The litmus test just created effectively defines a new application architecture for the Internet. This model, which I call the thin client three-tier architecture, can be differentiated from the traditional three-tier client/server approach in two ways. First of all, in the thin client model, all the application-specific logic is running on the server. The logic could be distributed on the server side over many machines, but the approach is inherently server-side. Secondly, in the thin client model, only state changes are exchanged between the client and the server. In the traditional three-tier model the communication between the client and the server is based on remote procedure calls (RPCs). Implementing an application with RPCs requires application-specific logic on the client. Application partitioning is typically left to the developer. The problem with the traditional three-tier architecture with respect to the Internet is that it exhibits many fat client characteristics. It is important to note that a thin client approach allows objects to be accessed by multiple clients simultaneously and in real time.
Traditional client/server approaches, allowing only a single client to access a server process, were OK for the single-user desktop application, but inadequate and too inflexible given the multiclient access capabilities of the Web. Traditionally, multiuser access to data was limited to the multiuser capabilities of the database engine. The thin client approach enables multiuser control of data and services of application objects.
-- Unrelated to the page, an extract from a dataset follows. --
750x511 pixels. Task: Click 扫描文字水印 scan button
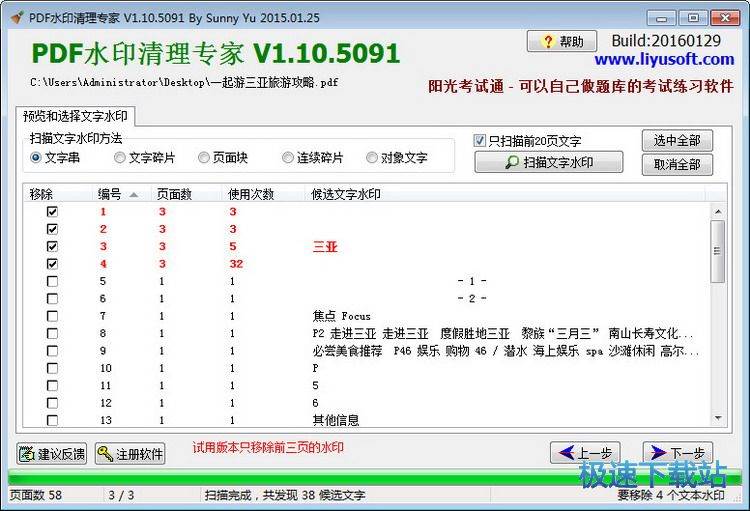tap(548, 162)
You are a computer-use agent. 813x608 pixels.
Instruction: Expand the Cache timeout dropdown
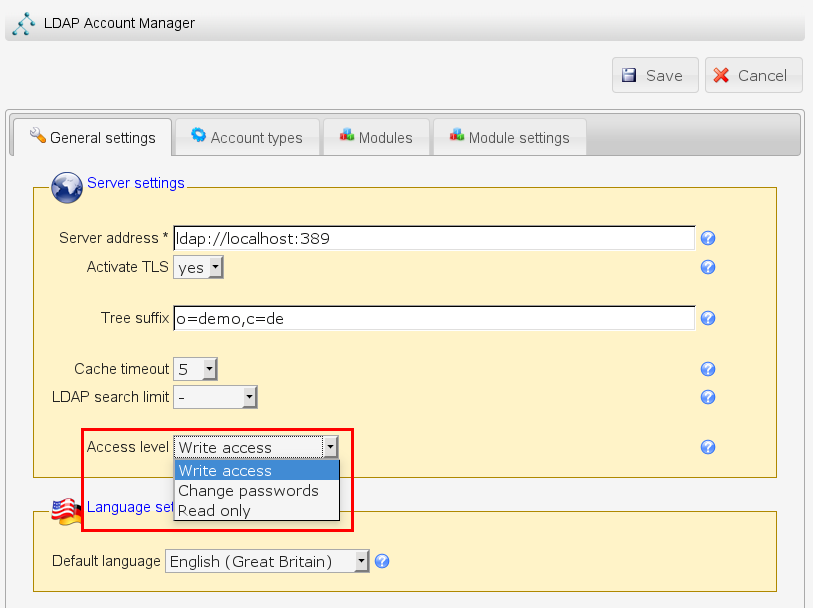[x=195, y=369]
The traditional client/server approach controls data and services at the level of the database engine where the context of the data with respect to its associated logic is limited or nonexistent.
Let’s take a look at the implementation of the thin client three-tier architecture. Client, server, and database pieces can be interchangeable. The Java AWT toolkit provides the API for the user interface of an application. The presentation layer (the thin client) can actually be an applet downloaded from the server and run within an Internet browser. The applet contains user-interface widgets such as scroll bars and buttons and enough embedded network communication machinery to respond to and initiate state changes between the client and the server.
A client-side visual element is associated with a specific server-side object. For example, an AWT edit box on the client can be “connected” to a data member of a C++ object running on the server. When a value is typed into the edit box on the client-side applet, a data state change message is sent to the server. In this example, an edit box is a Java applet with a “network” line connected to a server-side object’s data member. Any other clients viewing that data member through their interfaces will also update automatically to reflect the object’s new state.
Although the client is small, it is also smart enough to know the kind of C++ objects running on the server to which it is connected. The client sends network messages when the user interacts with the AWT control, and receives state changes initiated by the server (for example, when the application logic changes the data member). The generated presentation layer then becomes a client to the server-side C++ objects. The entire client can be generated so that, by default, the developer isn’t required to write any code (see Figure 6).
Figure 6 Thin Client Three-tier Architecture
C++ objects are executed on the server. The client download initiates a connection to server objects through an object framework-based protocol. Clients can attach to an already running C++ application on the server or start a unique C++ process upon client-applet startup. Any database accessible through C++ can be accessed by the objects in the server-side application.